# My Dry Rub I have worked on for 3 years. (Large Quantity)



## j4165y (Jun 26, 2011)

I use this for all, Pork Ribs, Brisket and Chicken ..I am not a big fan of beef ribs

*My dry rub* - 1/2 cup paprika, 1/2 cup   garlic powder, 1 Tbspn cumin, 1 Tblspn Salt, 1 Tblspn pepper, 1 Tbspn ground mustard, 3 *teaspn* cheyene pepper, 1 Tblspn ground ginger, 1 Cup white sugar, 2 Cup brown sugar. This dry rub will last you for a few BBQ's. I buy large plastic screw on lid containers on ebay to store the dry rub. I have been doing this for several years and experimented alot.


----------



## mdboatbum (Jul 11, 2011)

Looks good. I like that the salt content is fairly low so you can adjust to your own taste. I also like the ginger. By the way, isn't 3 teaspoons equal to one tablespoon? :)


----------



## SmokinAl (Jul 11, 2011)

Sounds good. I like the ginger idea. Copied it down & will give it a try. Thanks for sharing!


----------



## bluebombersfan (Jul 11, 2011)

Looks great I will have to try it for sure!  Thanks for sharing!!


----------



## alelover (Jul 11, 2011)

Ginger sounds good. I'll try that instead of cinnamon next time. I still like Mary Ann better though.


----------



## roller (Jul 11, 2011)

Sounds real good...


----------



## sinbinbbq (Jul 11, 2011)

Mdboatbum said:


> Looks good. I like that the salt content is fairly low so you can adjust to your own taste. I also like the ginger. By the way, isn't 3 teaspoons equal to one tablespoon? :)


4 teaspoon= 1 Tbl i think


----------



## alblancher (Jul 11, 2011)

3t to 1T


----------



## ewortman (Jul 31, 2011)

Sounds great!  I will try it tomorrow on 2 racks of ribs.  I was thinking of trying one rack of beef and one rack of Baby backs at the same time.  Does anyone think this is a bad idea?  I am a complete newbie, so please don't worry about offending me by pointing out my ignorance...
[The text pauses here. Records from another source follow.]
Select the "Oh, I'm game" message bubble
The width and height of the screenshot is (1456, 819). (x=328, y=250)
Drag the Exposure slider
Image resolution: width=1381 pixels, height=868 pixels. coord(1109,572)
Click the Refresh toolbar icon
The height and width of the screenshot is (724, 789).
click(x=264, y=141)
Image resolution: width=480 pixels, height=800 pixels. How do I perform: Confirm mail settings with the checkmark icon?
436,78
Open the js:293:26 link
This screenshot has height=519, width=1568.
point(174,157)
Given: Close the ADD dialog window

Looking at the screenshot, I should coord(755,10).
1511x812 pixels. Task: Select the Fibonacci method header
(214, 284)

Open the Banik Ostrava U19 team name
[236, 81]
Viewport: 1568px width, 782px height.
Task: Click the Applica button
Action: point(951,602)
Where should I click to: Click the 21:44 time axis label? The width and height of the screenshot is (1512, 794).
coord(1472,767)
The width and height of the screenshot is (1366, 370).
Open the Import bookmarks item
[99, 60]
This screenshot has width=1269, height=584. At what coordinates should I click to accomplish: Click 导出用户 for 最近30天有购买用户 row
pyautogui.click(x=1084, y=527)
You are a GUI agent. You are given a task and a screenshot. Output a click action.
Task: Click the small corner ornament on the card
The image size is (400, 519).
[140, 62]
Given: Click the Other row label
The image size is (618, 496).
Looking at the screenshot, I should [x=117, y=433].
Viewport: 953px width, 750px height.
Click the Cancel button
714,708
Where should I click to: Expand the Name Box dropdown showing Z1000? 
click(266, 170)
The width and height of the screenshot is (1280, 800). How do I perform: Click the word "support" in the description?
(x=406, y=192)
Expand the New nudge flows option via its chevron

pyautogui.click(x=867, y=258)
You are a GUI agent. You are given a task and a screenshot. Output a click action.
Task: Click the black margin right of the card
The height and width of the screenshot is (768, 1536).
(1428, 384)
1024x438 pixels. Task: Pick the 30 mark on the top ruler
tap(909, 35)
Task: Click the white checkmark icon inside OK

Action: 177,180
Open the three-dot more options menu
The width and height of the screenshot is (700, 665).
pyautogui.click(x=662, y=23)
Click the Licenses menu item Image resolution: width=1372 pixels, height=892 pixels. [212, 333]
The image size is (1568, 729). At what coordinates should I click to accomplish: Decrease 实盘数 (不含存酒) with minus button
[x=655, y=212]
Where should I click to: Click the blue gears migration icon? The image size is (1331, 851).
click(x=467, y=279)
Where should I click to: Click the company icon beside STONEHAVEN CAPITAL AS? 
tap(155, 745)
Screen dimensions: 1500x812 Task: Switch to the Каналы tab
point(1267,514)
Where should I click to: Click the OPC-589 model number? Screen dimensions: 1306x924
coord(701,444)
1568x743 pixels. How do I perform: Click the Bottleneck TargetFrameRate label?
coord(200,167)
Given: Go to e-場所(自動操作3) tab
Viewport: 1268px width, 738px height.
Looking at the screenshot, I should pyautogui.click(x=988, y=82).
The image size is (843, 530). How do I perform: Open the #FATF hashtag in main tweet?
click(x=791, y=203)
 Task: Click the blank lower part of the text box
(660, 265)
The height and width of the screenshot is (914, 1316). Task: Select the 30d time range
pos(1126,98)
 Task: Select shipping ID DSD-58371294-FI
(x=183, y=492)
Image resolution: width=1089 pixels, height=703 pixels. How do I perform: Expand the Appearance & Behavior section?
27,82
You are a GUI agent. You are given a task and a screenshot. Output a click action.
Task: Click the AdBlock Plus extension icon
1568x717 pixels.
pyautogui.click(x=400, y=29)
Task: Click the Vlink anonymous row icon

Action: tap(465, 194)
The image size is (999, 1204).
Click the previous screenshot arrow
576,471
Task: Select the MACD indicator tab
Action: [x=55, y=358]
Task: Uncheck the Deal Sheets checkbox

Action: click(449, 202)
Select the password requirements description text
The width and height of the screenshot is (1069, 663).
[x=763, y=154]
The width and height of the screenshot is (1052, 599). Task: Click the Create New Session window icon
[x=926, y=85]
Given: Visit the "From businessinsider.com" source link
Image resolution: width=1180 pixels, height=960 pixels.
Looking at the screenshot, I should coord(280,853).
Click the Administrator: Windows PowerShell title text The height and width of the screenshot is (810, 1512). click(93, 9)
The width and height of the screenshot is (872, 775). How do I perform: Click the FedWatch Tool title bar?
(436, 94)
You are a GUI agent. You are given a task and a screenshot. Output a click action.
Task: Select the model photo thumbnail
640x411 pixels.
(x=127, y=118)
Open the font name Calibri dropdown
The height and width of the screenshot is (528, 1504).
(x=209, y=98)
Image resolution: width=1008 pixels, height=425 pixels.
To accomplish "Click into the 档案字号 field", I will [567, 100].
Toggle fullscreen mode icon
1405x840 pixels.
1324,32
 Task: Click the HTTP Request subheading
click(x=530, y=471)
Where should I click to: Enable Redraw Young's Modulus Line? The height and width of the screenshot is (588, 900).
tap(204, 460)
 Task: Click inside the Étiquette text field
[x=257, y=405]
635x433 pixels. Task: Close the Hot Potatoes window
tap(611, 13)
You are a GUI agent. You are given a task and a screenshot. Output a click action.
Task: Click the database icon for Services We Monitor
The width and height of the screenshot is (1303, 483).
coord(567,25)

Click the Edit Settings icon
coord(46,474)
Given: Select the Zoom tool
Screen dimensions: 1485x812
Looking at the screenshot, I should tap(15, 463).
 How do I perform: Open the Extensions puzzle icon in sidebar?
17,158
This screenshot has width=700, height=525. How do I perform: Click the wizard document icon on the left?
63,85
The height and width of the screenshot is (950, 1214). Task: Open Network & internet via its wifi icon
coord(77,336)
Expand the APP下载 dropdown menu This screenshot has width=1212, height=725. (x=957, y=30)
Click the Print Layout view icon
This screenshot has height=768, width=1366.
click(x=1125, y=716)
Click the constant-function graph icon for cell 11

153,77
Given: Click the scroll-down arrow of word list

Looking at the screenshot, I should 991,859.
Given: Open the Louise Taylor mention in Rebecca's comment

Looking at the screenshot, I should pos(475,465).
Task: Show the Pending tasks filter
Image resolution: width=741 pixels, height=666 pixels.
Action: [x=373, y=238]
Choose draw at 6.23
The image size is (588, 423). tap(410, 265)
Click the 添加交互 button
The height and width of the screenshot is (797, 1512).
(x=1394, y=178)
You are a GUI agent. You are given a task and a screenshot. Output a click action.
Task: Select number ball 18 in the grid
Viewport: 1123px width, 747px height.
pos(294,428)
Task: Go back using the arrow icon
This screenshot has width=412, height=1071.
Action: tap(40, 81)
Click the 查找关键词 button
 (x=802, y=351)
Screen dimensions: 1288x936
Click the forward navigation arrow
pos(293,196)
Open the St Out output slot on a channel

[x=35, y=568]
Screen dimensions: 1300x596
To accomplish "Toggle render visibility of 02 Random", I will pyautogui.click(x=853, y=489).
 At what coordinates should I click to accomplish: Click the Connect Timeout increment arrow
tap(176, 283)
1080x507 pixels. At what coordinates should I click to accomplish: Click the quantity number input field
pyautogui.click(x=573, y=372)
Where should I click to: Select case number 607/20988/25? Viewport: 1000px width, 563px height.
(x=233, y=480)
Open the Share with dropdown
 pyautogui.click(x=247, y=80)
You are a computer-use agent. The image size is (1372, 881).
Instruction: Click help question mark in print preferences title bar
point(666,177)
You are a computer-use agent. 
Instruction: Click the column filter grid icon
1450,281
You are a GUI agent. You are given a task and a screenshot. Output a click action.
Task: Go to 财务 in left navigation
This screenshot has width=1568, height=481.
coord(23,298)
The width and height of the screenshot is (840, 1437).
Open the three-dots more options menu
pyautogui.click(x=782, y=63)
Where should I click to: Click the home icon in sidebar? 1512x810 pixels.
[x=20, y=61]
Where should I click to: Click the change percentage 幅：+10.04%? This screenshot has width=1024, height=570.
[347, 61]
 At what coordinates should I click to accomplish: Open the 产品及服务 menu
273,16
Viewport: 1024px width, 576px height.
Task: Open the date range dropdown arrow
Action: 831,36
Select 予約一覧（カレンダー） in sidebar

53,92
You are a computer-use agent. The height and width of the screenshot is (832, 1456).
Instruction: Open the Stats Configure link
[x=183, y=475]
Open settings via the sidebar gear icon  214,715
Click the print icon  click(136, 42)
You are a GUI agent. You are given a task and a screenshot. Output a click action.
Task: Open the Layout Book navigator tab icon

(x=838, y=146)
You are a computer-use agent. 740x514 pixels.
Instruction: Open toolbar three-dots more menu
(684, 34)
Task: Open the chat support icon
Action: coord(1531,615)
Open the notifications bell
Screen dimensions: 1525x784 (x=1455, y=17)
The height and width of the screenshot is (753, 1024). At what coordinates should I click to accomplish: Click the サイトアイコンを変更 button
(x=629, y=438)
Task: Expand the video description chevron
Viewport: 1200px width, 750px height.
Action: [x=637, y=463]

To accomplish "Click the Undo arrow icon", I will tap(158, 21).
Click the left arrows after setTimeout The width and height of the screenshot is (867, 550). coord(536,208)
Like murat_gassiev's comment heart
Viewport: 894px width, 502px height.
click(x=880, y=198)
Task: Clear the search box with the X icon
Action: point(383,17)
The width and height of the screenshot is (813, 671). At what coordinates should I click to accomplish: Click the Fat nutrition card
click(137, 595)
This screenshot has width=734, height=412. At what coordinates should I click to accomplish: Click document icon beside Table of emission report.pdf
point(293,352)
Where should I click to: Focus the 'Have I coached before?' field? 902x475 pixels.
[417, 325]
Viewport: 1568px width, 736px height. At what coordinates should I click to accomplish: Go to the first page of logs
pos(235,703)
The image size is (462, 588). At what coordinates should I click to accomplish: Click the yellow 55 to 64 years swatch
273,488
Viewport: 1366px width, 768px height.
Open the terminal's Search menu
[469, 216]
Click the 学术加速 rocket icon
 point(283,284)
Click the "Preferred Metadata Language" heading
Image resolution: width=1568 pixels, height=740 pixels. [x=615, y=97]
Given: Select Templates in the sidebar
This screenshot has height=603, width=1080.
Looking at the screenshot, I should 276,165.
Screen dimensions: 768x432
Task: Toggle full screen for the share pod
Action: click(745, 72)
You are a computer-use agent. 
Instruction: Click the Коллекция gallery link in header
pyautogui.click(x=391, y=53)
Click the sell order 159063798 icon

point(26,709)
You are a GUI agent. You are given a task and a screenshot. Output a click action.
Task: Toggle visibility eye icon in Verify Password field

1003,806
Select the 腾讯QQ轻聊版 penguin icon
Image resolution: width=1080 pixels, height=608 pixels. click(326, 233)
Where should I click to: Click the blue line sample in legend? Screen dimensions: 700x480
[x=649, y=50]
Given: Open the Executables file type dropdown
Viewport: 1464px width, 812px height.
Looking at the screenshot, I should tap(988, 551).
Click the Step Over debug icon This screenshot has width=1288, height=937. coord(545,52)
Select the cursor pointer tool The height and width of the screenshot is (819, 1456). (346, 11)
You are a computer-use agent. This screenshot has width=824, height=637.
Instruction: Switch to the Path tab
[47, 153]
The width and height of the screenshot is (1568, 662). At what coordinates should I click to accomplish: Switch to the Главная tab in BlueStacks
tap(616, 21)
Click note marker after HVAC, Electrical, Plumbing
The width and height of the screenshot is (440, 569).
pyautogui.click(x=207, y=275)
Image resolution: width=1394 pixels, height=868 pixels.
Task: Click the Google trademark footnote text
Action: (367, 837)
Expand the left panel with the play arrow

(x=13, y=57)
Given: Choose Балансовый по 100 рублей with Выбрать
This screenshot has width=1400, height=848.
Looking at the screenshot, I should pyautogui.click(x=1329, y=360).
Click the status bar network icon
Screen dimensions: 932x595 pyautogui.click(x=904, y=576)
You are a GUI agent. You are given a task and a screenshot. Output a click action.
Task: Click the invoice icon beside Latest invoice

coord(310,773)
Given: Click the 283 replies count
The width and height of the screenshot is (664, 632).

Also, the only paprika I have is "smoked" paprika.  It is from an herbal outlet, so it is natural, not fake smoke, but I wonder if this would be contraindicated, or just plain stupid.

Thanks pros!


----------



## tjohnson (Aug 1, 2011)

Looks like a good rub to try out

I like to substitute "Allspice" for Cinnamon or Ginger

Todd


----------



## africanmeat (Aug 1, 2011)

Thanks sound good especially   the ginger idea.


----------



## funkyboy (Aug 1, 2011)

Coul I get Mary Ann dry rub.. Thanks
Session data


----------



## masterofmymeat (Aug 1, 2011)

TJohnson said:


> Looks like a good rub to try out
> 
> I like to substitute "Allspice" for Cinnamon or Ginger
> 
> Todd


Good call, I use allspice quite a bit..James


----------



## scooper (Aug 1, 2011)

alelover said:


> Ginger sounds good... I still like Mary Ann better though.




Ditto!


----------